Will enables us to create the future. Will is the capacity to make choices, to take responsibility for these choices; it is the capacity to be who we are and the ability to be the cause of what we do.
Awareness and Will are important in each of the four quadrants – with Awareness being foreground in the bottom two quadrants (Insight and Readiness) and Will in the top two quadrants (Authentic Vision and Skilful Action).
Few leaders explicitly focus on developing these capacities, either for themselves or for their organisations – but they are fundamental to creating effective, sustainable change. At the core of helping someone develop their Awareness and Will is helping them develop their sense of Self.
Applying the Model
Like any model this oversimplifies and may seem to describe leadership as a linear or circular progression, whereas it is a far richer and more complex process. Although we have explored each quadrant in the model, and how each supports and feeds in to the others, we imagine the process is rather like a wheel, either turning or stuck. For example, if the wheel cannot turn through Authentic Vision, then no amount of additional effort in Insight will create movement.
Many leaders have a preference for one or two of the quadrants, strong in Insight and Action perhaps, but maybe less developed in sustaining Readiness. The most common preference is for Action; the least common is for Readiness. When leaders or their organisations get stuck, the tendency is to stay with what is familiar and do more of the same. Working around the model can help them to focus in on the source of the ‘stuckness’ and to release their leadership potential.

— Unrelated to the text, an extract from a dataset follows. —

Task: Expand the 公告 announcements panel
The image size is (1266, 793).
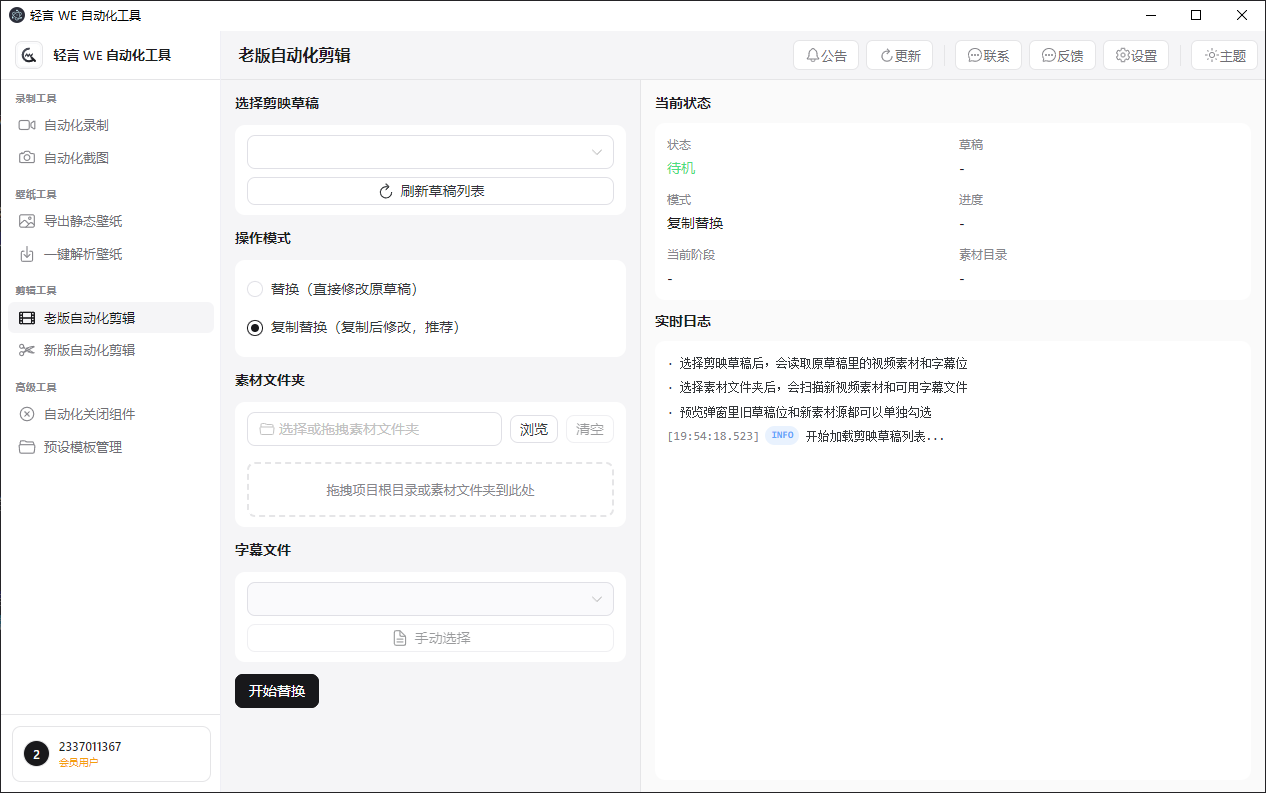Action: pyautogui.click(x=826, y=55)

Being a leader is a process of growth; we are changed by it. Each movement through the quadrants, every turn of the wheel, brings us to a new way of being. At times these changes may seem minor – they strengthen us and broaden our perspective but our mind-sets and operative values remain the same. At other times the cumulative effect of renewal seems to bring us to a moment of transformation, a new mind-set, a new relationship with the world. This growth within and across different ways of being or developmental levels is described in more detail here.
What You Can do
Ask yourself:
Which quadrant am I most comfortable in?
Which am I least comfortable in?
When I am stuck, which quadrant is sticking me?
Insight: get feedback from others on your strengths and limitations; and feedforward on what you could do differently to be more successful - specifically ask how they would know you had successfully made that change.
Readiness: develop habits of self-reflection and self-observation such as journaling, visual landscaping, and inner dialogue. Develop your awareness of your thoughts, intuitions and feelings so that they become a resource to you, rather than controlling you.
Authentic Vision: reflect on the trajectory of your life to date. Is the life that is unfolding for you the life you want? If not, then imagine the future you want by seeing, hearing and feeling what it would be like to be there.
Skilfull Action: Is what you spend your time on bringing your vision into being and allowing you to lead a purposeful life? What are the skills, qualities and capacities you need to develop to "be yourself with skill"?
Further Reading
This page is based on an article I co-wrote with Diane Newell entitled "A Model of Coaching for Renewal" for the January 2008 edition of The International Journal of Mentoring and Coaching.